The Events Committee is responsible for designing and producing live conversations that directly inform and steer the Society’s curatorial and research priorities. These events are not intended to be generic lectures or retrospectives. They are structured discussions with people whose lived experience, technical authority, and historical perspective can help ITHS answer hard questions: what should we preserve, how should we describe it, where did key ideas originate, and which contributors have been overlooked.

The outline below reflects an initial working model; the incoming Events Committee is encouraged to refine this approach and propose alternatives. The Board is seeking committee members who will bring judgment, creativity, and ambition to building an events program whose outputs become lasting historical assets.

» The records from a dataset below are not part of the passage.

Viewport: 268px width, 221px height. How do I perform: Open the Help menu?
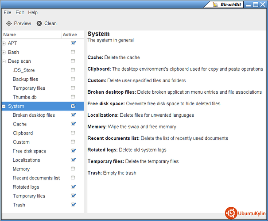point(33,13)
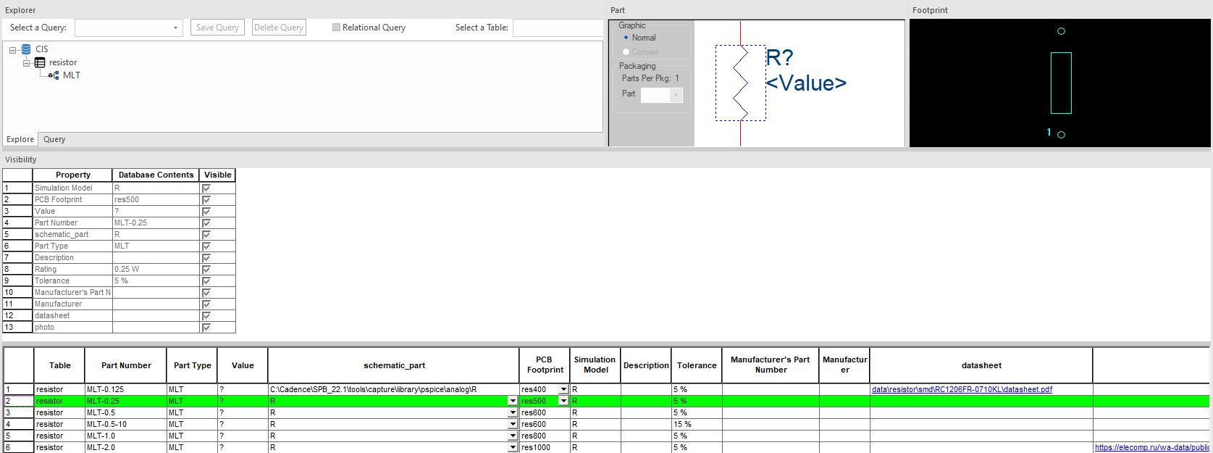Click the Save Query button

coord(217,28)
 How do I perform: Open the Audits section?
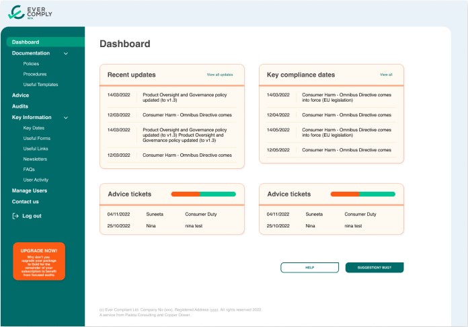coord(20,106)
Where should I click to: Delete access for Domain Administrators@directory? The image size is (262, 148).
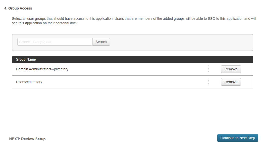point(231,69)
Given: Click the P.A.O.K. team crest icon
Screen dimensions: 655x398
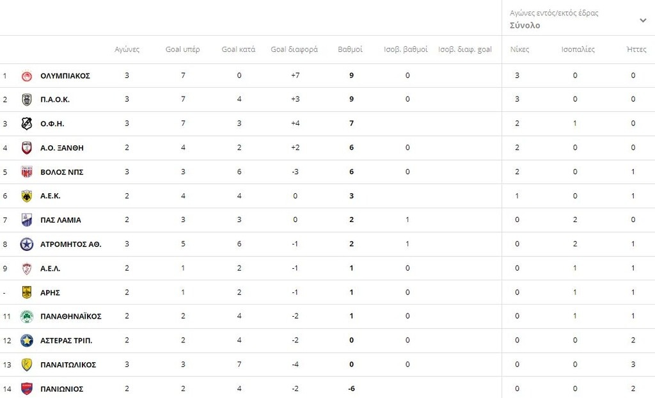Looking at the screenshot, I should [27, 100].
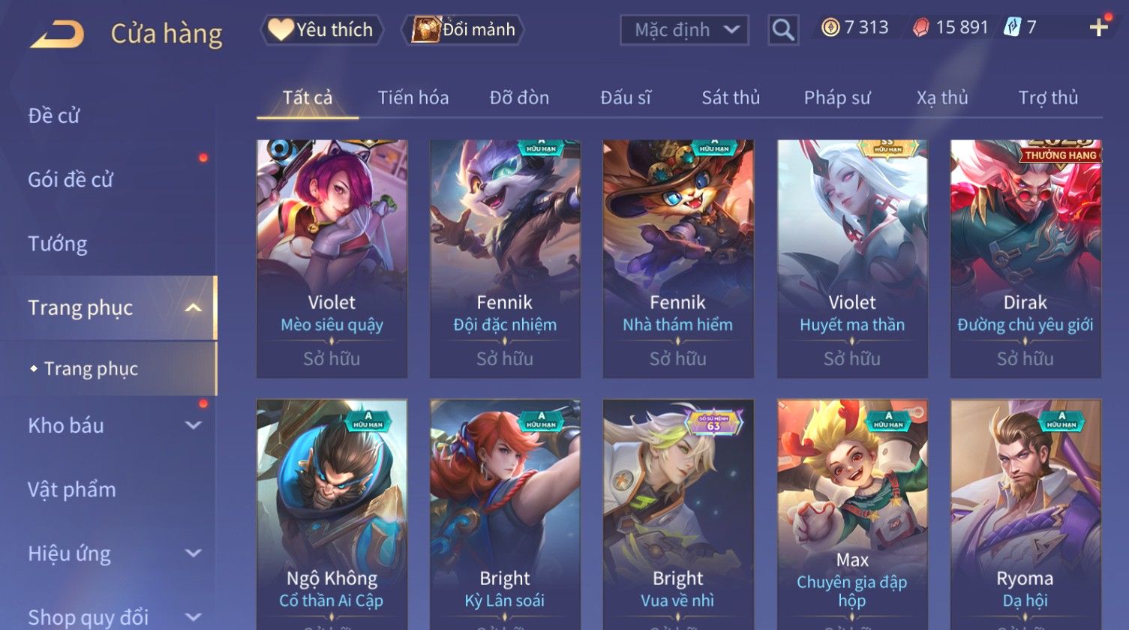
Task: Open Đổi mảnh chest exchange
Action: [464, 30]
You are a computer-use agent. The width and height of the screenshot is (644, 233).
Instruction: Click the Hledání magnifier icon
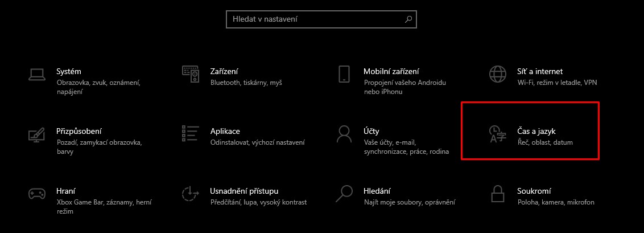344,194
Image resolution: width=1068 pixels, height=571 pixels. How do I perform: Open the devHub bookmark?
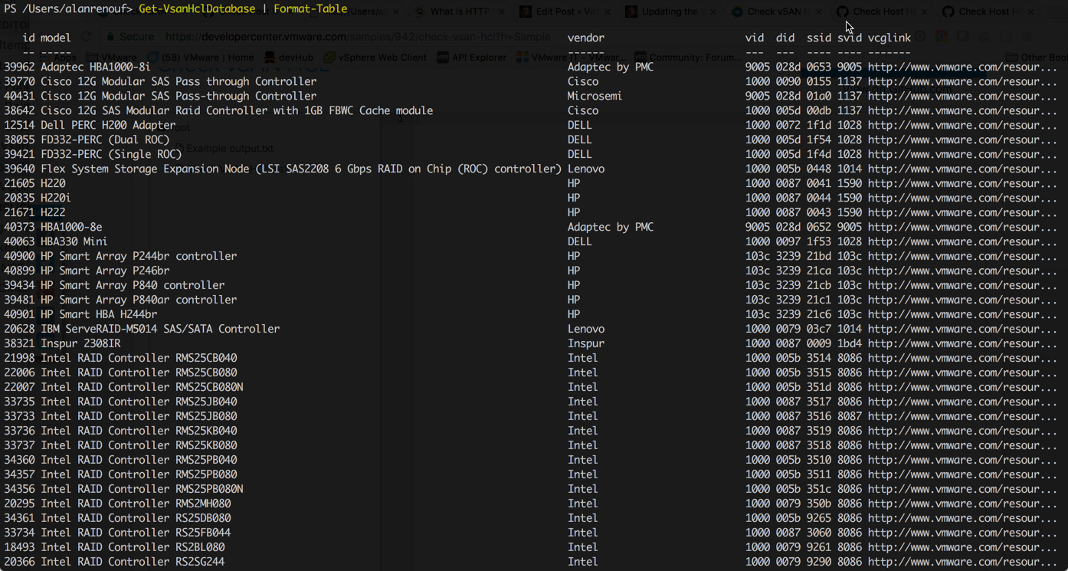pos(288,57)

  • Define the purpose and format of ITHS events
    • Focus on single-topic, Zoom-based meetings designed to advance ITHS’s mission
    • Prioritize conversations that address:
      • how specific domains should be curated (what to include, exclude, or reframe)
      • what data structures, fields, and relationships matter for long-term historical understanding
      • the identification of “unsung heroes” and under-credited contributors
      • the origins of ideas: where concepts came from, what influenced them, and how they evolved
    • Select formats appropriate to each topic:
      • single-speaker, moderated conversations
      • small panels when multiple perspectives add value
  • Curate speakers and topics
    • Identify speakers whose expertise and historical role can help guide ITHS decisions, not merely recount history
    • Work with curators and other committees to define:
      • why a given speaker is relevant
      • what specific guidance or insight ITHS hopes to extract
    • Develop topic briefs that frame each event as a collaborative inquiry rather than a one-way presentation
  • Establish and maintain an event workflow with clear calendar markers
    • Ensure that every event follows a defined timeline, adjustable by the committee but explicit and documented
    • Coordinate responsibilities across volunteers, moderators, speakers, and staff
  • Oversee production, documentation, and reuse of event content
    • Ensure events are properly recorded and archived, recognizing them as long-term historical assets
    • Decide on technical platforms and practices:
      • video recording quality and formats
      • audio capture
      • use of AI note-taking and transcription tools
      • options for higher-quality local recording by speakers when appropriate
    • Coordinate post-event content creation in collaboration with the Editorial Committee

 

Illustrative Event Timeline (draft)

  • t–6 weeks:
    • Announce the upcoming topic to the community
    • Solicit volunteers to help curate and/or moderate the discussion
  • t–4 weeks:
    • Begin community discussion around framing and questions (e.g., “What should we ask the speaker?”)
    • Select and confirm the moderator
    • Launch promotion planning, including outreach beyond ITHS-owned channels
  • t–4 to t–2 weeks:
    • Promote the event via appropriate channels (newsletters, social platforms, forums, relevant online communities)
    • Refine the question list and discussion outline
  • t–1 week:
    • Provide the speaker with the final list of intended questions so they can prepare
  • Event day:
    • Moderator leads the conversation
    • Designated note-taker (or AI system) is active and monitored
    • Video and audio recording are confirmed and tested
  • t+1 day:
    • Capture key screenshots and identify pull-quotes for short-form sharing
  • t+1 week:
    • Publish a written summary of the conversation
  • t+2 weeks:
    • Prepare and queue video clips, stills, and quotes for ongoing distribution across channels

As the program matures, the Events Committee may refine formats, cadence, and technical approaches. The core principle is that each event should produce insight, documentation, and reusable material that strengthens the historical record, includes valuable content, and advances ITHS curatorial judgment.